Tour guide Ding makes a sweeping motion with his arm, tracing with his hand the hills on the horizon and explains to his guests the German Kleinstaaterei [particularism] with its prince electors and kings. “In principle that is also why the Germans founded the EU and introduced the Euro,” he then says. “So that they can keep up with America, Japan, and perhaps also with China.”
Suddenly globalization is more than just a word in the inaugural speech of the federal president. The worlds are shifting; just now Guofeng Wang is taking a snapshot with his Olympus camera. Is it the future or the past that he is photographing? Are the representatives of a new high culture visiting the remnants of an old high culture? After all, you can read everywhere in Doi Tse Lan: the nineteenth was the European century, the twentieth the American century – and the twenty-first will be the Asian century.
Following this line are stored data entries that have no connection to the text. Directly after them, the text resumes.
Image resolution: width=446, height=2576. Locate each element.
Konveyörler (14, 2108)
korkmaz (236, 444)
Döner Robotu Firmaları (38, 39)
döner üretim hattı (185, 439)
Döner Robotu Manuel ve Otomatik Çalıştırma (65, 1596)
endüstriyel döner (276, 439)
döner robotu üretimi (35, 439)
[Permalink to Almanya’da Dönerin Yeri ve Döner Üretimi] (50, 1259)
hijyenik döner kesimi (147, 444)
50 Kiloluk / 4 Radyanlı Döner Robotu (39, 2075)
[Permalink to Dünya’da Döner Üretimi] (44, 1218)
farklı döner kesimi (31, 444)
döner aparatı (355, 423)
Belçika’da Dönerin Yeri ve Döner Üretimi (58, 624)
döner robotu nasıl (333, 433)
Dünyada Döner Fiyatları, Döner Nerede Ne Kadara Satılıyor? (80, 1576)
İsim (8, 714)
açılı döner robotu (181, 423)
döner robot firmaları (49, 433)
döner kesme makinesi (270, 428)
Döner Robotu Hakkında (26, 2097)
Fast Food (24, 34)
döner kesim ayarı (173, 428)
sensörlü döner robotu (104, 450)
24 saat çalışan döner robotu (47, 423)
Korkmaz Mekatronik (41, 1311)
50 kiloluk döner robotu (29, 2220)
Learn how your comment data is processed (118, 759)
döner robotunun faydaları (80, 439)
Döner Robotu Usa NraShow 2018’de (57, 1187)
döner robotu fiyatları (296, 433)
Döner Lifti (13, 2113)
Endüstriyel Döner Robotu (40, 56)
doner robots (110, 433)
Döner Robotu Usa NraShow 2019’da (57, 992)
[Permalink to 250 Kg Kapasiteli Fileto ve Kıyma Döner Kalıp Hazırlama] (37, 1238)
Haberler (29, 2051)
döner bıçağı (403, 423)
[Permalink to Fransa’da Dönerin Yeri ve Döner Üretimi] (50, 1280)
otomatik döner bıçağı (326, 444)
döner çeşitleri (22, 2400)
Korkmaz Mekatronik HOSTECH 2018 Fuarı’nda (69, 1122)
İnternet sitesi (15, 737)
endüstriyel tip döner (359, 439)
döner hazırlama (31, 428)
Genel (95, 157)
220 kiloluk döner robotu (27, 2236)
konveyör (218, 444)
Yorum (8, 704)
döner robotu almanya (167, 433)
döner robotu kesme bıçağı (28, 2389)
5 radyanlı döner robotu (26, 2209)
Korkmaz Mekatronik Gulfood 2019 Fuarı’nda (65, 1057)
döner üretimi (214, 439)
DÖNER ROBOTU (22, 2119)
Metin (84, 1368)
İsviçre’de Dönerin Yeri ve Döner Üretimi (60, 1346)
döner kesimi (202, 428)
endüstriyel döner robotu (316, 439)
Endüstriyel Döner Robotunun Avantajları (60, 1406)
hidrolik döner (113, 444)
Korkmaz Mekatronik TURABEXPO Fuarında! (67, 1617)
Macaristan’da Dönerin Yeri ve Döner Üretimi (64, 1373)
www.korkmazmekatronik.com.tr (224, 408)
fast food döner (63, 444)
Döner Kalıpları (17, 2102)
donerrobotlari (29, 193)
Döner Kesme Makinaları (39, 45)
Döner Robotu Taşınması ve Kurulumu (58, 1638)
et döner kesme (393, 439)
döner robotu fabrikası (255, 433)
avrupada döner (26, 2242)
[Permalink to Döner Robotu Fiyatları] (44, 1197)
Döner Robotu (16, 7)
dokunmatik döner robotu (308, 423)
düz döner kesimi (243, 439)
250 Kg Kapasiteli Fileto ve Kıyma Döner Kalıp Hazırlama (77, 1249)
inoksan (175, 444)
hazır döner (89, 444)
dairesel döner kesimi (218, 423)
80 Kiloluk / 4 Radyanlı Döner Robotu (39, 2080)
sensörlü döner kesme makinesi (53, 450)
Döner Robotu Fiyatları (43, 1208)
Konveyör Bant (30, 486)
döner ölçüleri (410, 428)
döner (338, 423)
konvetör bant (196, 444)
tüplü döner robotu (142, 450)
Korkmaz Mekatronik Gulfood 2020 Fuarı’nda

But is that really true, Mr. Wang?
[ . . . ]
The streets are crowded on this day. Again, motor homes. Station wagons. Bicycles on car roofs. Doi Tse Lan is on vacation. Oh yes, the Germans do have 30 days of vacation! Every year? Guofeng Wang has fifteen. Last year he didn’t take a single one, the year before that, the same. “Too much work,” he says. He works Mondays through Saturdays. No doubt, the FDP would surely like to have this man from the People’s Republic as a speaker at its party meeting.
On the horizon, pointed like pencils, the towers of Rothenburg ob der Tauber come into view. “Prepare to keep right,” says the navigation system . . . 100 . . . 90. . . 80 . . . yellow sign at the entrance to the town, like in the brochure, and once again old Europe. Chinese tour groups meet Japanese tour groups, Japanese tour groups meet American tour groups, the clattering of hooves from tourist carriages resounds through the alleys. Kan Chen photographs horse droppings. A BMW that is souped-up to the point of being unrecognizable distracts from the other attractions. In the stores are nutcrackers and beer mugs, the shop windows reflect Qing Li’s puzzled face. He hesitates briefly and then asks whether there are still people living in Rothenburg.
Thus they zoom through the days. From Würzburg to Rothenburg, and from Rothenburg to Dinkelsbühl, a town that looks like it was preserved centuries ago, neon signs prohibited. At the town hall, the mayor presents his “Chinese friends,” as he calls them, with certificates attesting that his guests have driven along the Romantic Road. In an almost pleading tone he then asks them to tell “all their colleagues in China” about Dinkelsbühl. There are already more Asian than American tourists in his town, many Japanese, but the Chinese are the future. They have only been allowed to travel to Germany for private purposes for two years. Estimates put the number of Chinese travelers throughout the whole at 130 million per year in 2020. Dinkelsbühl does not want to be left out. The mayor quickly gives the vanguard of the 130 million a picture book to take along.